▶ Data entries
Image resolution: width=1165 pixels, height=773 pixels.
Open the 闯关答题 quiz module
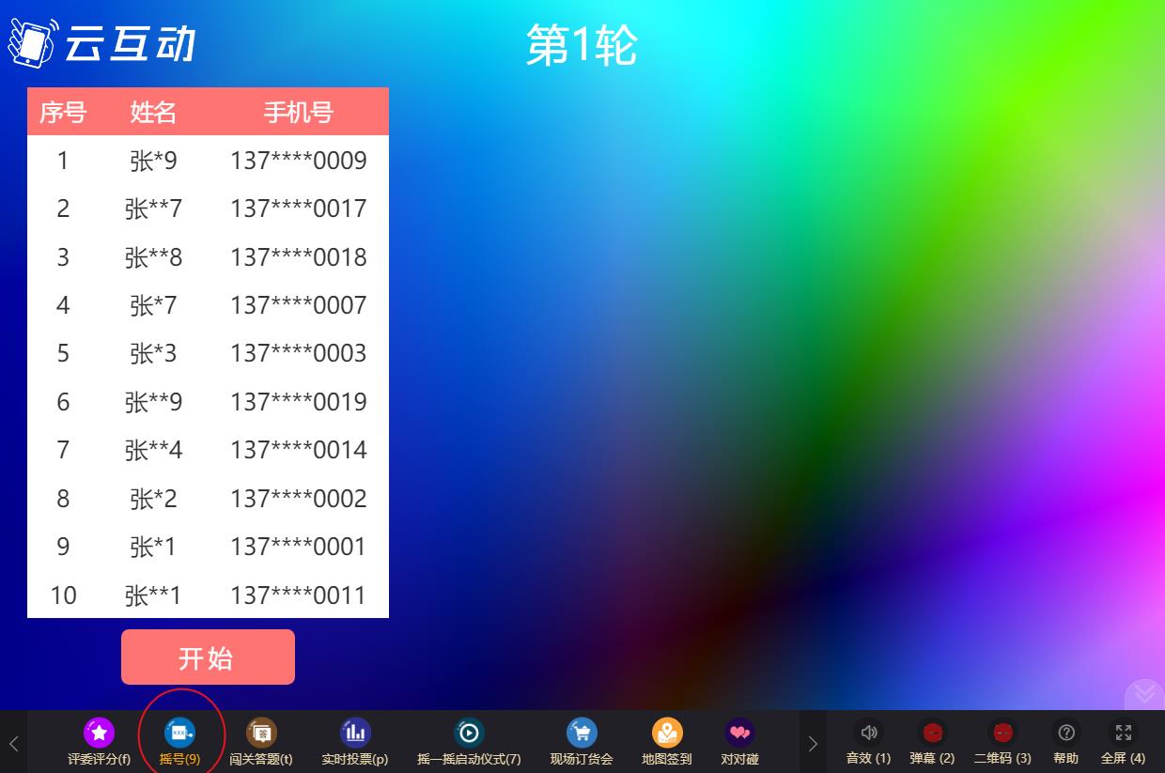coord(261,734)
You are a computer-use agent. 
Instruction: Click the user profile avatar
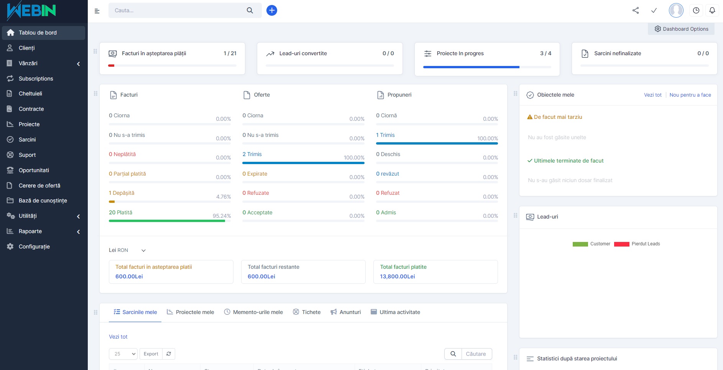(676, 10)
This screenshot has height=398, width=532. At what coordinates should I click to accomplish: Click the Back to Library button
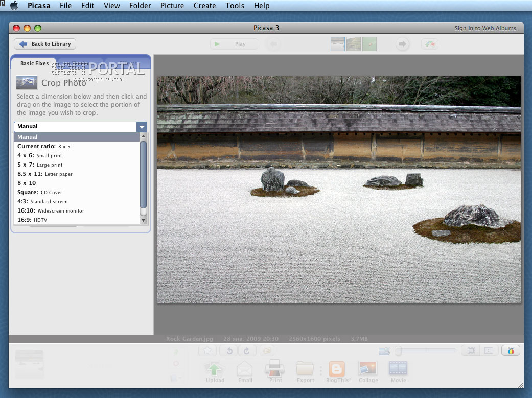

==

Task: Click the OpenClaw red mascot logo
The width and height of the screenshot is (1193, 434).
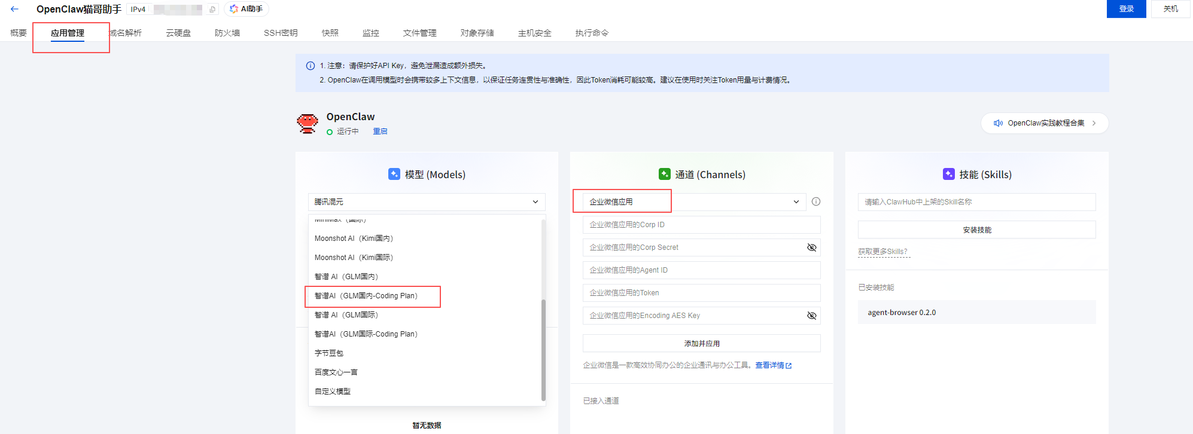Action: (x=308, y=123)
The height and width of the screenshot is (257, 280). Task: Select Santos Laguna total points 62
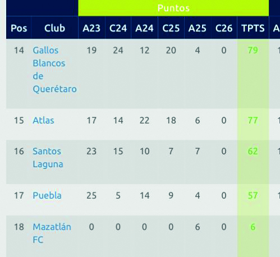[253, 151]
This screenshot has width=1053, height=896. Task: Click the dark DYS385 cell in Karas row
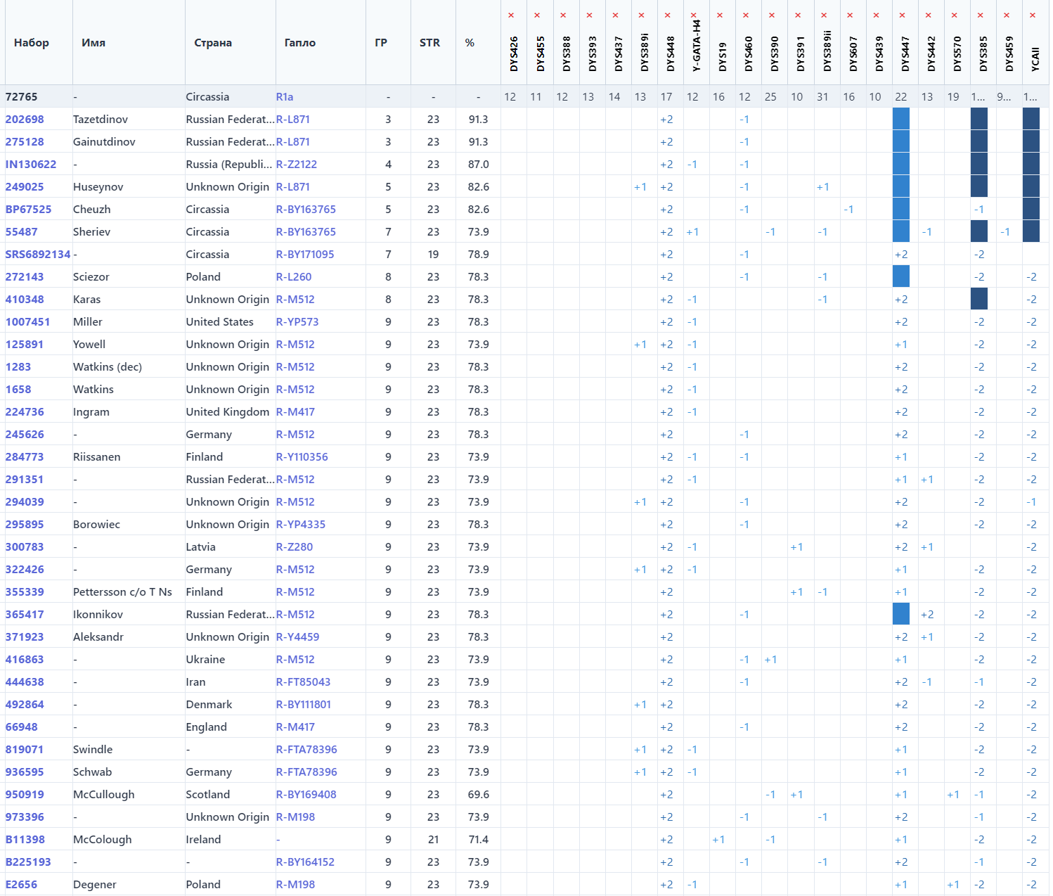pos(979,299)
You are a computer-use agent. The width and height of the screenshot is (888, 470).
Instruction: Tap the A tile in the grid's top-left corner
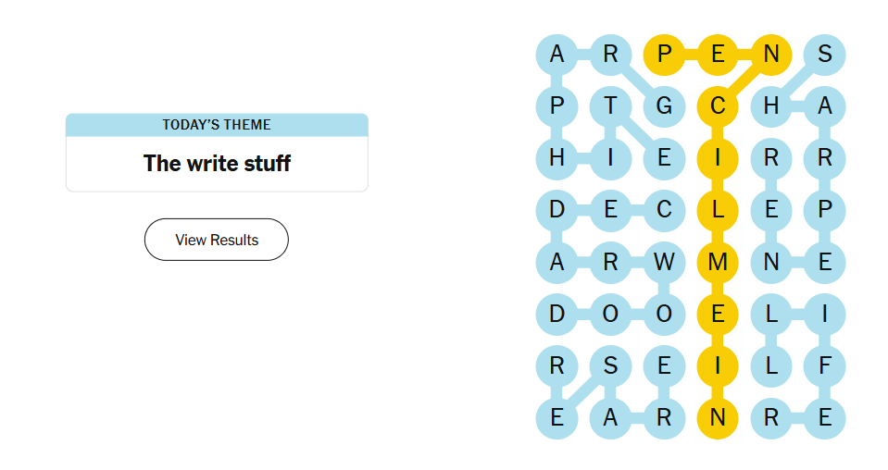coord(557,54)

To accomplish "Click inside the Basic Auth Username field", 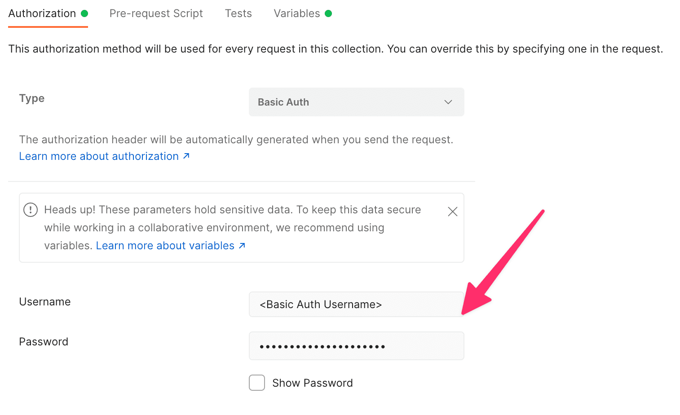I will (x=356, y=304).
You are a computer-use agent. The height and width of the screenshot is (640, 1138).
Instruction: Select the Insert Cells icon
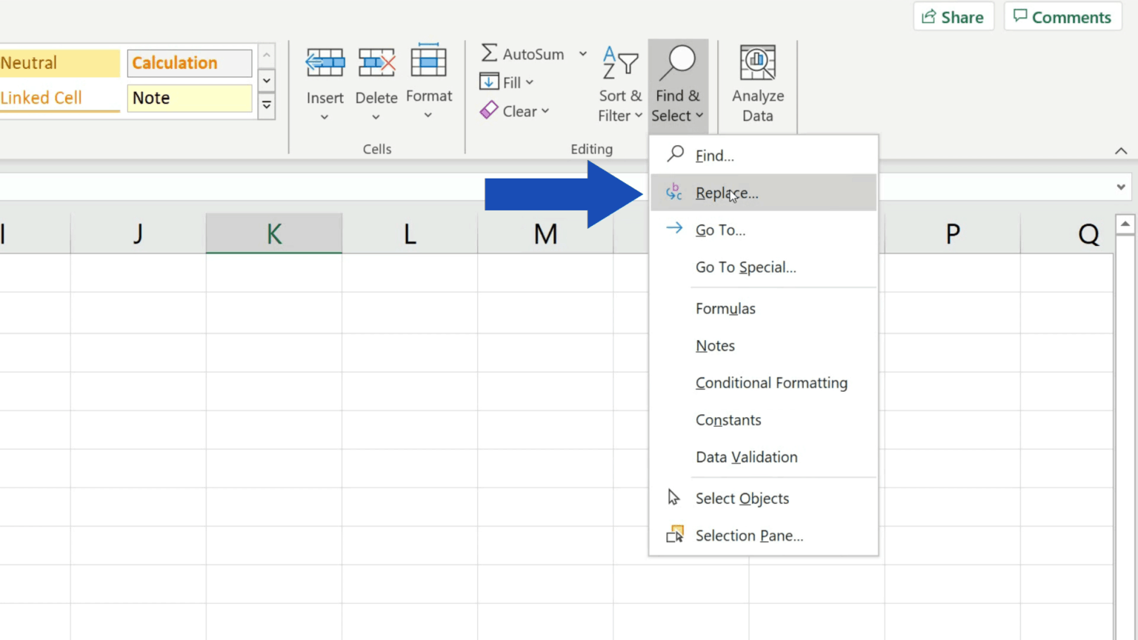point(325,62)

---

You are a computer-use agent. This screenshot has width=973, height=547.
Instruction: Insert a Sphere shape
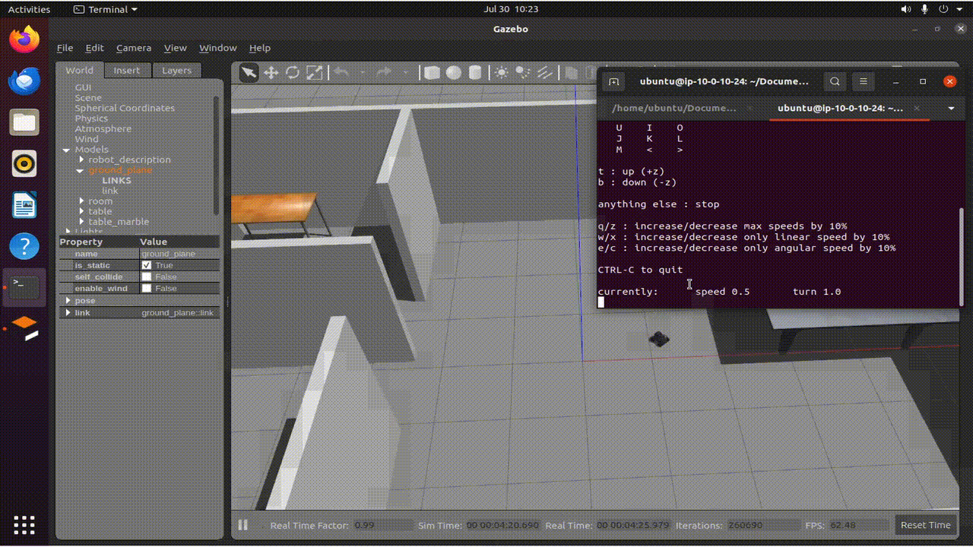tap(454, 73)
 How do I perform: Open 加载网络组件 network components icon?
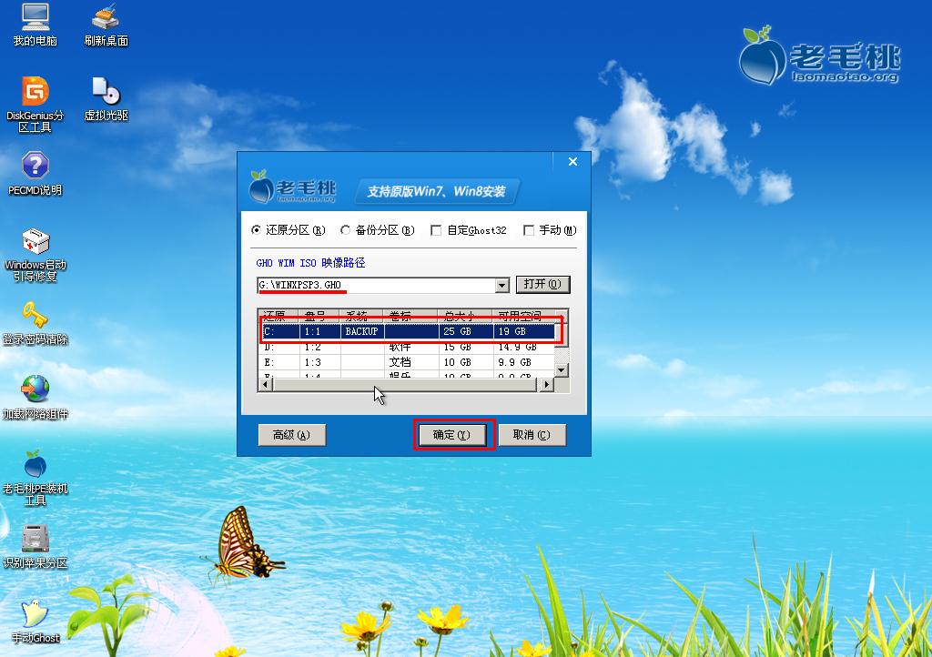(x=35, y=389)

▶ What the task requires
From the data, collect all lines where the string "agent" appears.

▶ Task result
You are a computer-use agent. 
You are a computer-use agent. The width and height of the screenshot is (888, 470).
You are a computer-use agent. The height and width of the screenshot is (640, 1138).
You are a computer-use agent. This screenshot has width=973, height=547.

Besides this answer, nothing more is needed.